In their minds of those in the standing army, loyally obeying the orders of the president is synonymous with supporting and defending the Constitution, defending the rights and freedoms of the American people, and protecting the national security of the United States. This is especially true when the president cites some big threat to national security when he issues his orders, such as terrorism, communism, drugs, or weapons of mass destruction (WMDs).
It is ingrained in U.S. soldiers that their job is not to question or challenge or even think about whether the president’s orders to them are constitutional, wise, or just. To them, those are issues for Congress and the federal courts to debate or adjudge. In the minds of military personnel, their job is simply to carry out the orders of their commander in chief. That’s where their loyalty lies. And that mindset is precisely one of the main reasons our Founding Fathers opposed standing armies.
Indeed, every military personnel in the standing army knows what will happen to him if he refuses to carry out an order of the president on the ground that it is unconstitutional or immoral. Recall the case of Army Lt. Ehren Watada, who refused orders to deploy to Iraq on the grounds that President Bush’s war was illegal (a war of aggression), unconstitutional (no congressional declaration of war), and immoral. His superiors arrested him, incarcerated him, and prosecuted him for a grave criminal offense, to wit: refusing to obey the orders of his commander in chief. That helped to ensure that no other member of the standing army followed Watada’s lead.
Consider President Obama’s war on Libya. There is no declaration of war, as required by the U.S. Constitution. Yet, not one soldier is refusing order to participate even though every soldier takes an oath to support and defend the Constitution. Not one soldier is trying to resign from the army in protest. Everyone in the standing army is going along. They’re all loyally obeying the orders of their commander in chief.
Consider the standing army’s military prison camp at Guantanamo Bay, which the president ordered his standing army to establish with the express intent that it be a Constitution-free zone and a zone free of federal-court interference. Did America’s standing army refuse to participate in the establishment of that camp? Did any military personnel attempt to resign the standing army in protest? Did any soldiers publish op-eds showing that the camp violated the Constitution they had sworn to support and defend?

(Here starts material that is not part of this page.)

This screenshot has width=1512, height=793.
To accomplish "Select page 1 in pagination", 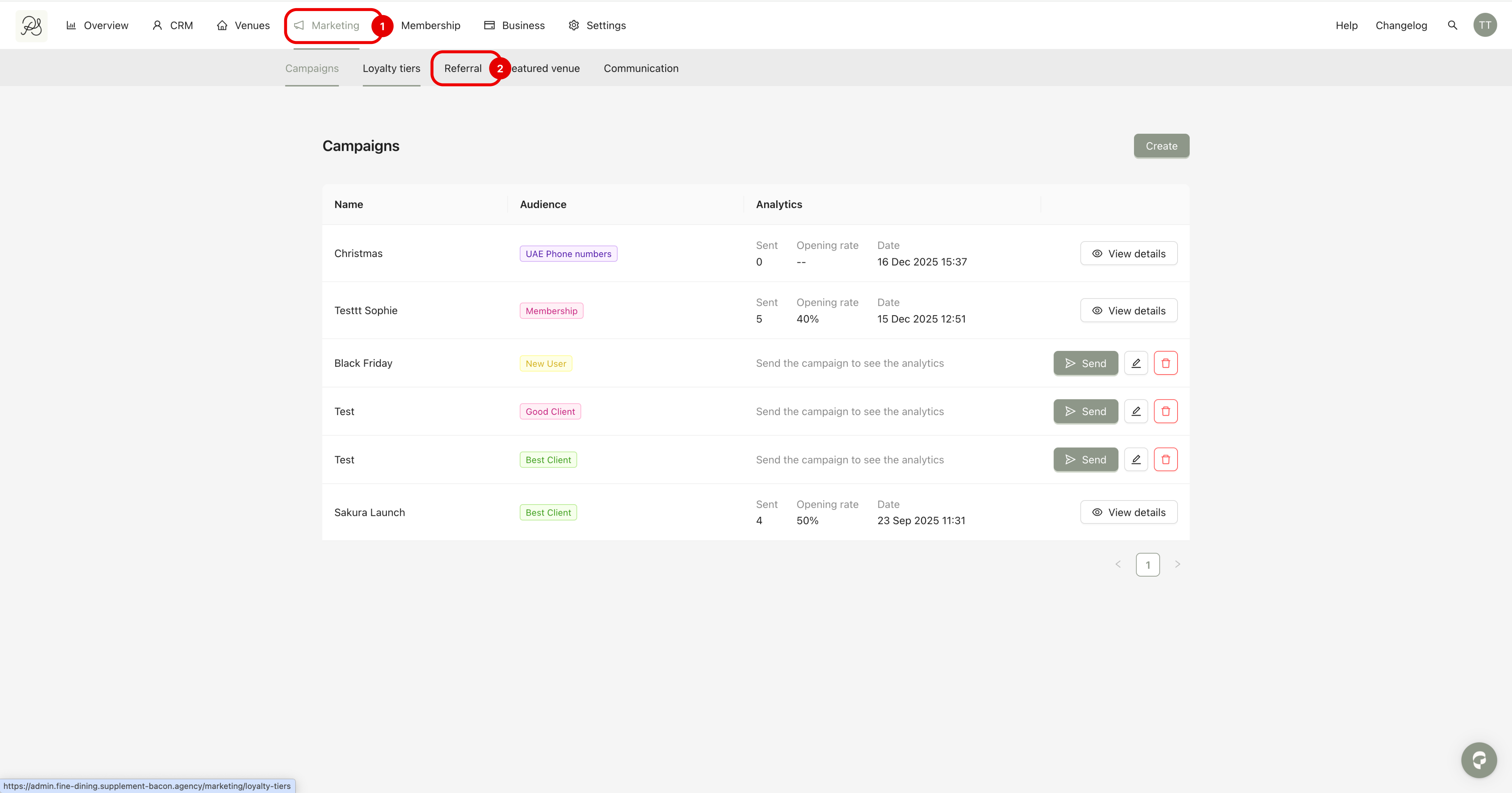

Of course not. If they had, they know that they would have been prosecuted criminally and severely punished. In the minds of those who serve in the standing army, the fact the president issued orders to the military to set up the Constitution-free camp was all that was necessary. The fact that the president cited “terrorism” and “national security” provided a further guarantee that the standing army would loyally obey his orders.

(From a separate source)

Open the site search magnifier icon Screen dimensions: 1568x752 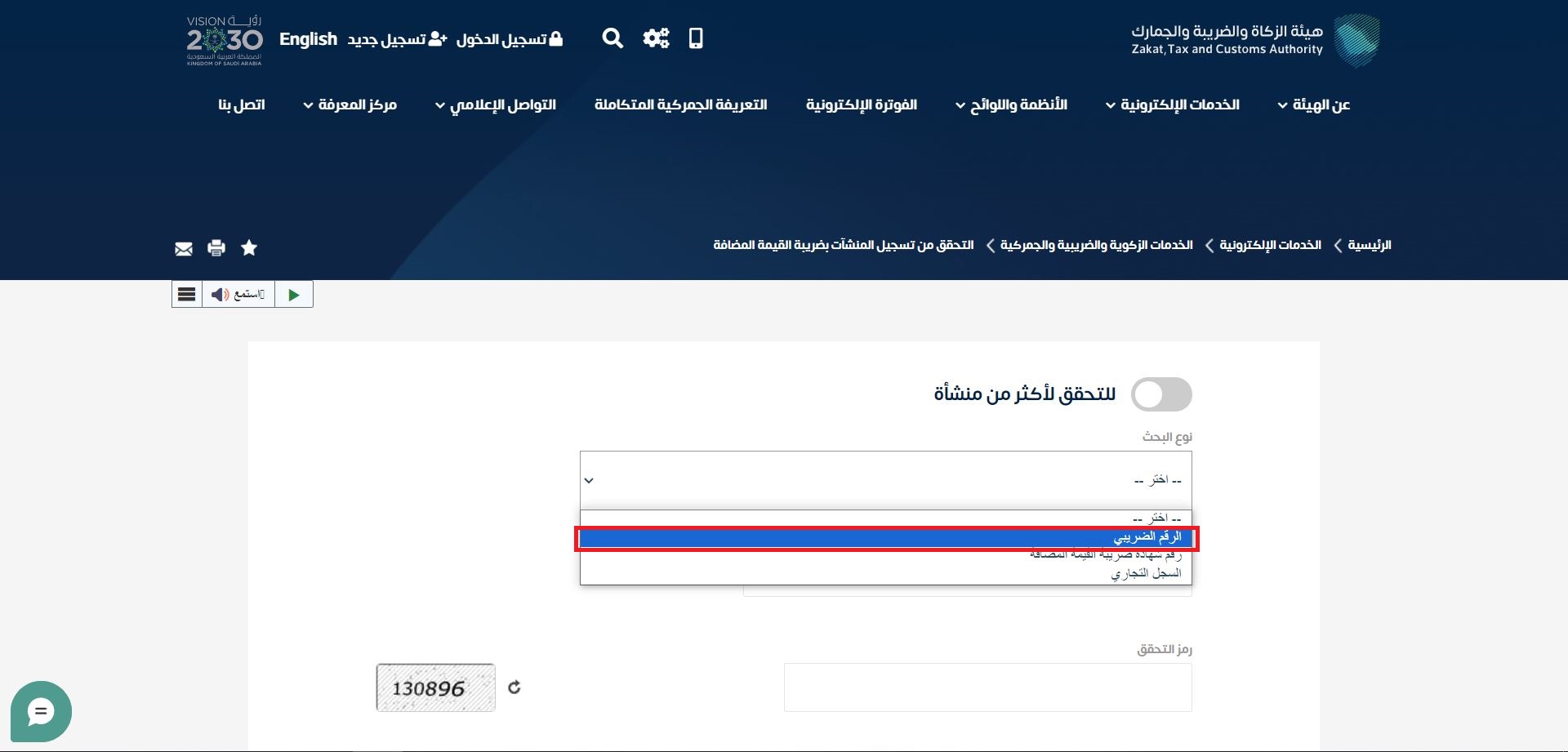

In fact, it shouldn’t surprise anyone that the Syrian president uses the same tactic to ensure obedient loyalty from his standing army. According to the New York Times, the Syrian military is citing terrorism as the reason for its brutal crackdown.
One of the most disturbing aspects of America’s standing army has been its willingness to partner with, associate with, and support the standing armies in U.S.-supported dictatorships in the Middle East. Notwithstanding the common knowledge that such dictatorships have long been oppressing their own people with brutal practices, the U.S. standing army has continued working with the standing armies in those dictatorial regimes.

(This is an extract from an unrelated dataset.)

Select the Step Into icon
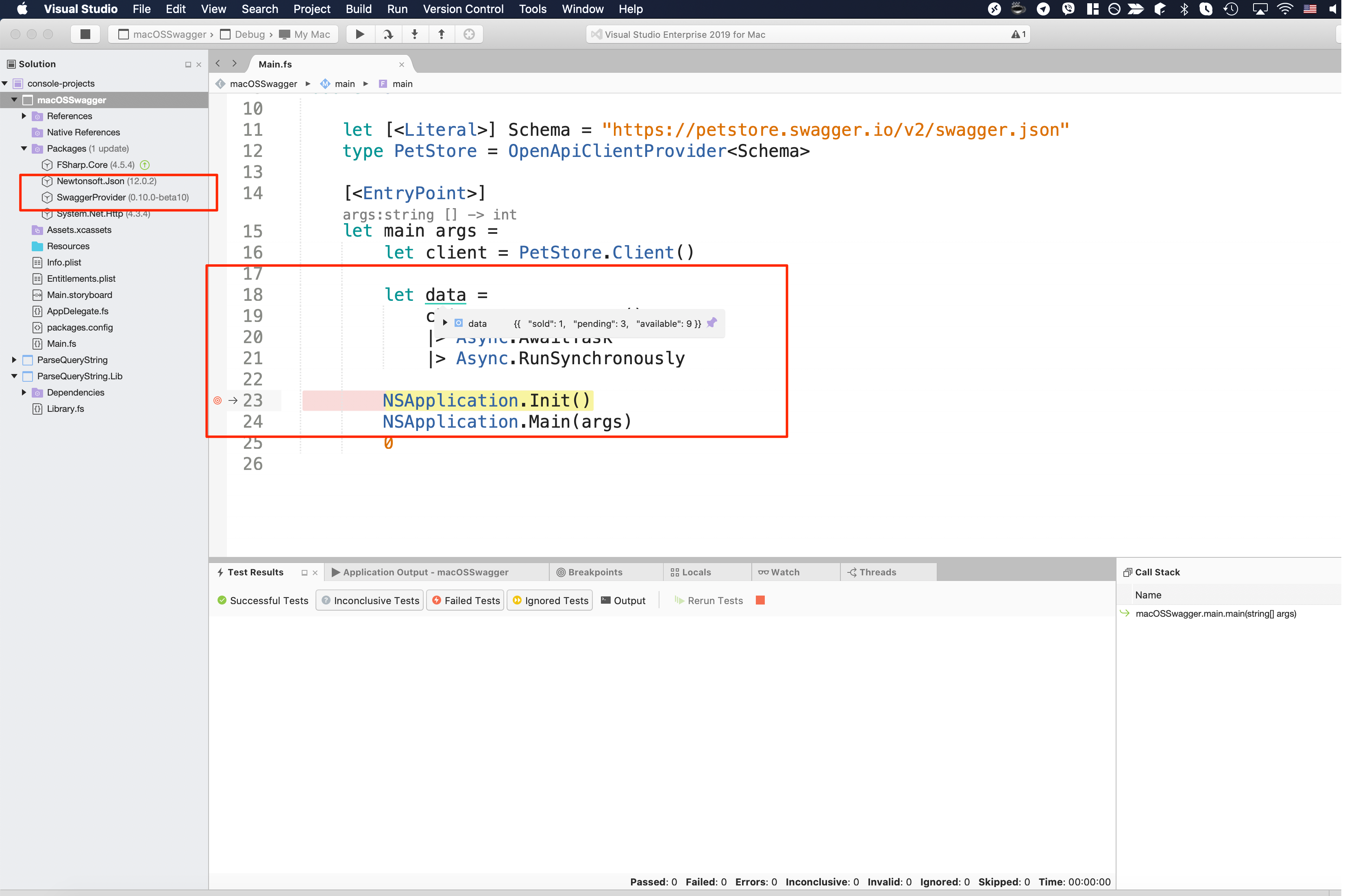1358x896 pixels. (x=415, y=34)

Even more disturbing is the fact that America’s standing army shares many of the same values as the standing armies in such foreign dictatorships. After all, when America’s standing army received orders to create a prison camp and a judicial system at Gitmo, it rejected the U.S. Constitution as a model and instead copied the type of systems employed by those foreign dictatorships it has been working with (e.g., arbitrary arrests, indefinite incarcerate, torture, hearsay, kangaroo tribunals, extra-judicial executions, etc.)
America’s Founding Fathers were right to reject a standing army for our country. They understood a standing army is among the biggest threats not just to liberty but also to a nation’s financial and economic well-being, not to mention the constant threat of terrorist blowback that results from the activities of the standing army overseas.
The Syrian standing army is confirming that our ancestors were right.